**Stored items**
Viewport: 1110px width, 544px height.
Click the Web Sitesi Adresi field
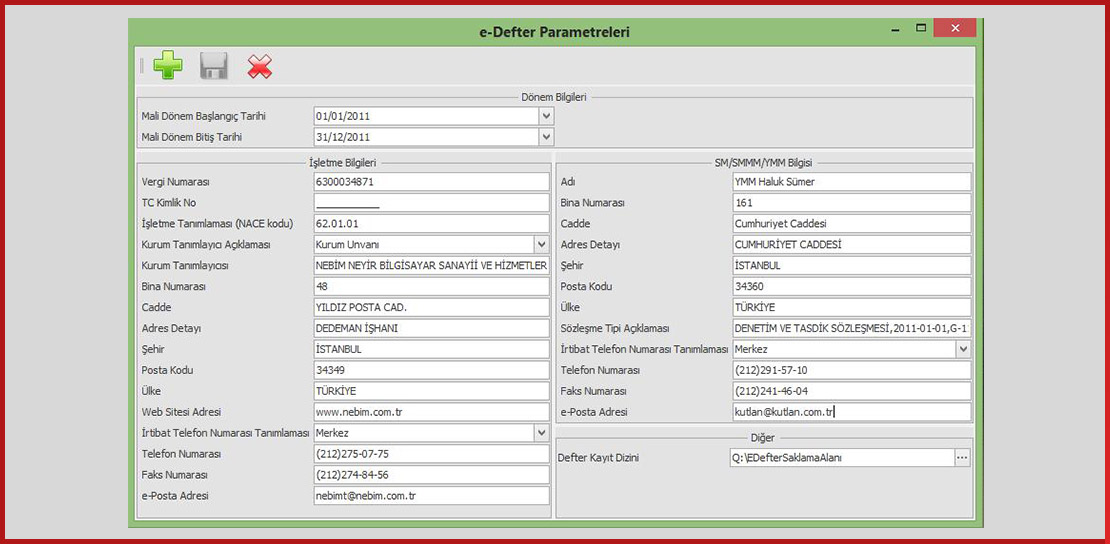point(430,412)
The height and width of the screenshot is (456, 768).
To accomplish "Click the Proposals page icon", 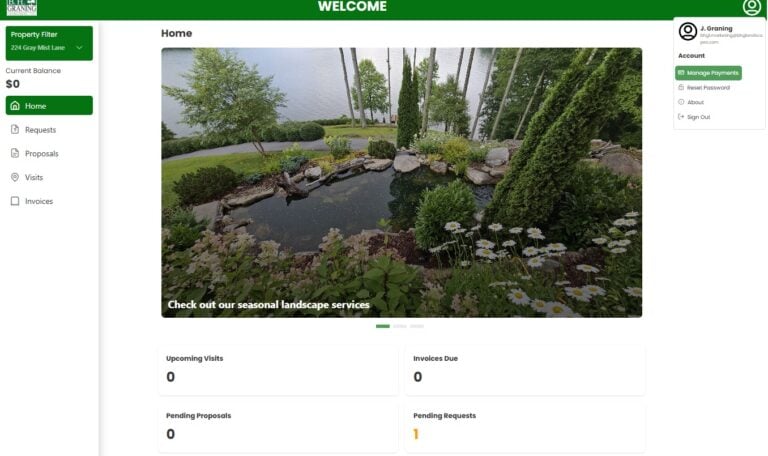I will 15,153.
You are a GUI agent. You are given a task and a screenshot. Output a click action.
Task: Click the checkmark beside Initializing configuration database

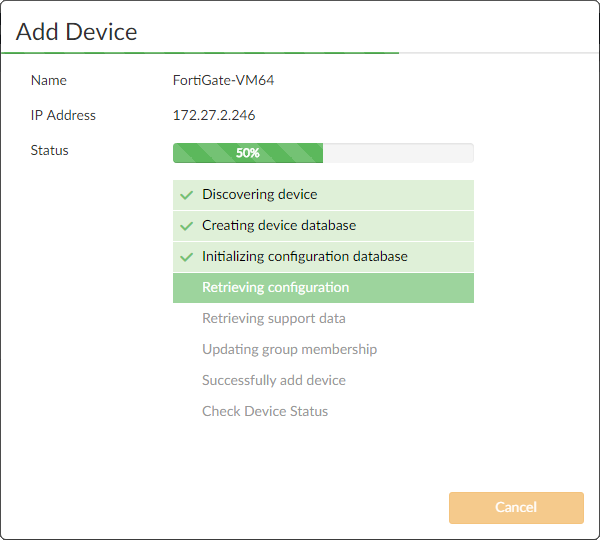point(186,257)
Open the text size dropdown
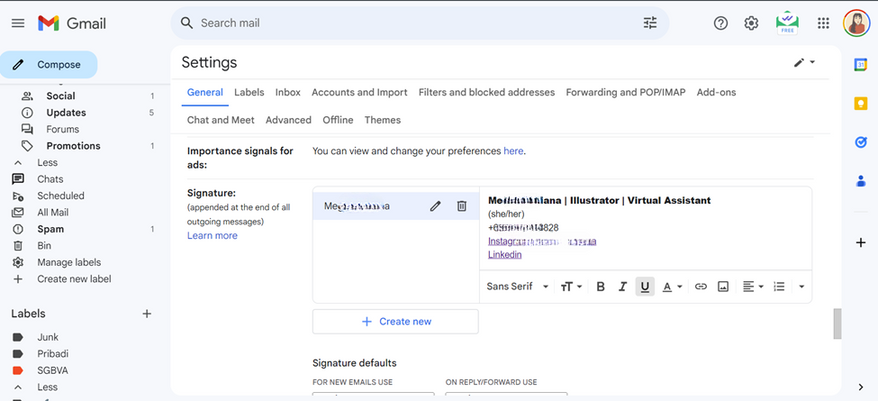Image resolution: width=878 pixels, height=401 pixels. [x=571, y=287]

**What the task asks**
Exactly the lines from the line containing "Task: Click the" to the end of the records need to be copied, both ends included, with pictures left out.

**Exercise response**
Task: Click the checkmark beside Initializing configuration database

point(186,257)
Open the text size dropdown
Image resolution: width=878 pixels, height=401 pixels. [x=571, y=287]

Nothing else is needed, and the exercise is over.